** Exercise objective **
Each line below with the string "ruler" should be copied.
:: Stored data ::
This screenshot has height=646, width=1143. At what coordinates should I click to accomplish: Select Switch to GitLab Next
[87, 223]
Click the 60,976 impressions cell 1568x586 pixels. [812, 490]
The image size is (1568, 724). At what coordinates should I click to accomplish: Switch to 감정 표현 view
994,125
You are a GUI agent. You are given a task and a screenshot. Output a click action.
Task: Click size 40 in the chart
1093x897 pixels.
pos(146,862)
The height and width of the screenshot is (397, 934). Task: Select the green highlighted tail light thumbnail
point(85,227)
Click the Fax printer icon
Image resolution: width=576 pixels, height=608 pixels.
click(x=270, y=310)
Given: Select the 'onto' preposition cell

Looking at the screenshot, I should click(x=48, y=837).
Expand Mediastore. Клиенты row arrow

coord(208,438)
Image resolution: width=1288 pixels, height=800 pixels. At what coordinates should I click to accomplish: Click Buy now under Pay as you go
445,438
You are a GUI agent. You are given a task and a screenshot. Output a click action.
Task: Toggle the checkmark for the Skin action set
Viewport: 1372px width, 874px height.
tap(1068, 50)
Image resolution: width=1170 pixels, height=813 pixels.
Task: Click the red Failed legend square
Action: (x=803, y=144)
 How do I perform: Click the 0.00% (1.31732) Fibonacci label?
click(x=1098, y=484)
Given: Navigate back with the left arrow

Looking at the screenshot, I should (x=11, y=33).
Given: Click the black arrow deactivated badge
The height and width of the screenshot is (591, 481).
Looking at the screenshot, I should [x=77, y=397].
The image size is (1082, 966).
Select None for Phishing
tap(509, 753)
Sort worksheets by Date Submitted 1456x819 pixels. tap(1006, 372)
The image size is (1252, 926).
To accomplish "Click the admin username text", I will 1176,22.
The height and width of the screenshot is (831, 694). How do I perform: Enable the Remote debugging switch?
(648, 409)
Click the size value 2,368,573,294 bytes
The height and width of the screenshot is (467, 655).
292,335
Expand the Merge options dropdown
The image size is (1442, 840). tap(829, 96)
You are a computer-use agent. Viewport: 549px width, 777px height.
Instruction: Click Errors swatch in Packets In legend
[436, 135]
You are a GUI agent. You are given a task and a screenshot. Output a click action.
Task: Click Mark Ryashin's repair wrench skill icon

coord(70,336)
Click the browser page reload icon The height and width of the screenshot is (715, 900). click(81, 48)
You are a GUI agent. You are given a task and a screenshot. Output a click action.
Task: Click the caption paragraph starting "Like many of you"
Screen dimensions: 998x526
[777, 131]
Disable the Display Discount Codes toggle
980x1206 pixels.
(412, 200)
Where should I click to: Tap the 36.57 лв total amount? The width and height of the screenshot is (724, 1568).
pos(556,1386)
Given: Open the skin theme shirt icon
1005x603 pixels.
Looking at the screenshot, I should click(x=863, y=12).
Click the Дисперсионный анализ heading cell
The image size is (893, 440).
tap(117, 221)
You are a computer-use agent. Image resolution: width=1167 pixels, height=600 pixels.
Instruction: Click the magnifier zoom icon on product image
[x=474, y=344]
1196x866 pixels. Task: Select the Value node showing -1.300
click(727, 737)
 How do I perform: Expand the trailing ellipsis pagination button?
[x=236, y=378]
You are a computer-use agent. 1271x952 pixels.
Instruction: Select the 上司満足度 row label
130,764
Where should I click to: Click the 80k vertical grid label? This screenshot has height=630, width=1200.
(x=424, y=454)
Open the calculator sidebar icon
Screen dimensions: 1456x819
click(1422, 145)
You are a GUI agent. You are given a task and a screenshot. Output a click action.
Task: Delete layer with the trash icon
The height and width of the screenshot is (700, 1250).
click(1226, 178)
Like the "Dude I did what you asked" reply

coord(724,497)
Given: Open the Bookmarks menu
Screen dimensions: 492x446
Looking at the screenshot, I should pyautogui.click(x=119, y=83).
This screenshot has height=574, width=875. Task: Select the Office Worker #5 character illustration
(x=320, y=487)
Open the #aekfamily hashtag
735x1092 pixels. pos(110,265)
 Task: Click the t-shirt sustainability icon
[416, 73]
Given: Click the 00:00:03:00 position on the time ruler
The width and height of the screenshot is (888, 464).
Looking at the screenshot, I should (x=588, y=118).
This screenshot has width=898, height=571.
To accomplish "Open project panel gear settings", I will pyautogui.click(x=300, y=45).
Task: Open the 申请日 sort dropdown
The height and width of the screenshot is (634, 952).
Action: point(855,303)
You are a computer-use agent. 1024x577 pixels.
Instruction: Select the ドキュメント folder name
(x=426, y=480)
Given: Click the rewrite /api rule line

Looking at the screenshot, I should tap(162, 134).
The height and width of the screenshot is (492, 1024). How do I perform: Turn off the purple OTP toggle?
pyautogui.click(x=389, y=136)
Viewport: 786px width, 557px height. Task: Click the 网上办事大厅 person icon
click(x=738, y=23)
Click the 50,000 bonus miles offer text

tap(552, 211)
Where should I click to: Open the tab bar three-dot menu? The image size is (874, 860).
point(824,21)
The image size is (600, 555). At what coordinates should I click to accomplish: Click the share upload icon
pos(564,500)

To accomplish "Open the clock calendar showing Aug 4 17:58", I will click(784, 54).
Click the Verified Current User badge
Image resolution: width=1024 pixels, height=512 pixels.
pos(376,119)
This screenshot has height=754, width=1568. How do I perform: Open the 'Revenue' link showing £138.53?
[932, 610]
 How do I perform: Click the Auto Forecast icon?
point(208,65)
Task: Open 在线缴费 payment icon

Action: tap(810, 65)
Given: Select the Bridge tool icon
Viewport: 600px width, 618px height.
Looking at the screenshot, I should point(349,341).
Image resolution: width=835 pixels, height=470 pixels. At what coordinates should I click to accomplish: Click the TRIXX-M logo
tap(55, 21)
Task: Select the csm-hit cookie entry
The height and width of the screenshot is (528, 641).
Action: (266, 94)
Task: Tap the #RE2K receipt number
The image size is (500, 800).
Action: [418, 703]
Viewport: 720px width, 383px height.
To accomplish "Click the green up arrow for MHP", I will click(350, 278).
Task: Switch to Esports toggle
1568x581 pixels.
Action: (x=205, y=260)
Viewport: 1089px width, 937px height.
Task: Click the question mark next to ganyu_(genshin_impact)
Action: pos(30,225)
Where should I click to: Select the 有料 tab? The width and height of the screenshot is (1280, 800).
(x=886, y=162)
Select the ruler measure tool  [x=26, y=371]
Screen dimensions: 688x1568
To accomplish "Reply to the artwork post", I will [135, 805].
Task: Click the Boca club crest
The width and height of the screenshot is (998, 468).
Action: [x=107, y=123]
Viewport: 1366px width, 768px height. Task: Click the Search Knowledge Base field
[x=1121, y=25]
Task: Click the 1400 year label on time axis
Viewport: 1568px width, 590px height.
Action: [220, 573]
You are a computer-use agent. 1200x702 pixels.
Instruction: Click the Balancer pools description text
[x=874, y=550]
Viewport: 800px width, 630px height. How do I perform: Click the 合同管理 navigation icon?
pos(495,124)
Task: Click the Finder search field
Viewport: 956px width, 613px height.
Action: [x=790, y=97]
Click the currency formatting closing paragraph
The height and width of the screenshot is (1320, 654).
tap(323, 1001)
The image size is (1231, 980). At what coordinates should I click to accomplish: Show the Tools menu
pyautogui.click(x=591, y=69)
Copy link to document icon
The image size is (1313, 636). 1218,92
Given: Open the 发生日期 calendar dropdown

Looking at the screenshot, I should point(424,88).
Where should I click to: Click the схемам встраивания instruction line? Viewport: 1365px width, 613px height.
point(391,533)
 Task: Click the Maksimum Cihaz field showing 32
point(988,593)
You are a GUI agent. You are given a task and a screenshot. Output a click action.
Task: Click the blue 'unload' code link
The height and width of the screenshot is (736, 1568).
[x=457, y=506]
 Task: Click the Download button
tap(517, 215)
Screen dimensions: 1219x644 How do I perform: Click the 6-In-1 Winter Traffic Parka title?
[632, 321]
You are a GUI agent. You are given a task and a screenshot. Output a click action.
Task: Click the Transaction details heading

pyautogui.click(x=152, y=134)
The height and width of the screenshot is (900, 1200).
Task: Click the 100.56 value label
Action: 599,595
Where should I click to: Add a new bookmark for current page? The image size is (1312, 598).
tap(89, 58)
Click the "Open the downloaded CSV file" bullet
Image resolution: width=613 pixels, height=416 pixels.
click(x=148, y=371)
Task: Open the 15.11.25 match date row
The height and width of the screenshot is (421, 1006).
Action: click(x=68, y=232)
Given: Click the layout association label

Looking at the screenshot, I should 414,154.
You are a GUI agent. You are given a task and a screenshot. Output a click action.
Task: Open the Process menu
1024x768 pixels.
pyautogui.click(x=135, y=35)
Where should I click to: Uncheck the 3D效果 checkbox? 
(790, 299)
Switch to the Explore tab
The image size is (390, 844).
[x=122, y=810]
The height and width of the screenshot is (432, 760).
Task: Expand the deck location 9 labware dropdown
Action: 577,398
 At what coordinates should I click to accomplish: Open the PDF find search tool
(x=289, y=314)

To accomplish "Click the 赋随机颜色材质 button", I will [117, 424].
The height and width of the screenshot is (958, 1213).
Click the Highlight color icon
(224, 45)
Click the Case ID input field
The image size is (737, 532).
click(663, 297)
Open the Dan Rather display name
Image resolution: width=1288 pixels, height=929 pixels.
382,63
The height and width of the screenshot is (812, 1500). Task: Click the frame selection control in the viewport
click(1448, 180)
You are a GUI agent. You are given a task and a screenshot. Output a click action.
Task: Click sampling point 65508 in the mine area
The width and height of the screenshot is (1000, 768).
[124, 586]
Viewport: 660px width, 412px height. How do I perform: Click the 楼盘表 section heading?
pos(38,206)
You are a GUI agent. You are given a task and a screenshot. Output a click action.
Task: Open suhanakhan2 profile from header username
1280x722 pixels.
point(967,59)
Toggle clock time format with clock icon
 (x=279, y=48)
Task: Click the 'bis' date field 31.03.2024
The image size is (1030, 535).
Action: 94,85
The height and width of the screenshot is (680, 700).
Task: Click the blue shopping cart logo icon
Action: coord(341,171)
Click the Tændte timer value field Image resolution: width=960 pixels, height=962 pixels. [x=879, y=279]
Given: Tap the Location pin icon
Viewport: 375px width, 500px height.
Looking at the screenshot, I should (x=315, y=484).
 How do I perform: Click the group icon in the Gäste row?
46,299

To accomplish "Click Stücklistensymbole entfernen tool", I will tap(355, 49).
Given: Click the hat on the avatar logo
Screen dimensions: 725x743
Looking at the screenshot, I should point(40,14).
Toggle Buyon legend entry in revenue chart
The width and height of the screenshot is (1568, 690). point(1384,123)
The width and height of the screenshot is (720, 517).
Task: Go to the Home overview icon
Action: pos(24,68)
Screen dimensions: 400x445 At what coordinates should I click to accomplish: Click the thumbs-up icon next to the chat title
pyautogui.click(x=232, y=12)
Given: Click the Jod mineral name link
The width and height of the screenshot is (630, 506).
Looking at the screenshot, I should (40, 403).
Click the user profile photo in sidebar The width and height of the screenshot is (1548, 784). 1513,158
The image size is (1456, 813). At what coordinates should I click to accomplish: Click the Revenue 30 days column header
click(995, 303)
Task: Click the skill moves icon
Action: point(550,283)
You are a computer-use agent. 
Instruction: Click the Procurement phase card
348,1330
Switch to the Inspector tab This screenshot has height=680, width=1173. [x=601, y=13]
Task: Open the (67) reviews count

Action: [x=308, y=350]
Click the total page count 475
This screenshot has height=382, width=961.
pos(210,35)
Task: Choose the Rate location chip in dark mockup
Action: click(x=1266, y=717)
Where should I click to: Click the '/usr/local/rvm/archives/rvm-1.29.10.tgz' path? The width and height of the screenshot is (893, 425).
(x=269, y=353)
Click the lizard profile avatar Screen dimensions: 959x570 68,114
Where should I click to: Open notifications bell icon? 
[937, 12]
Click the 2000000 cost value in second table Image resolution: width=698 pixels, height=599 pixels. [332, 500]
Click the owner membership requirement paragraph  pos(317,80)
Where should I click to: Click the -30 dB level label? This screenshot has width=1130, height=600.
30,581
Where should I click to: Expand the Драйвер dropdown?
:::
** Answer below **
Given: Click the 00:00:03:00 position on the time ruler
Select the ruler measure tool  [x=26, y=371]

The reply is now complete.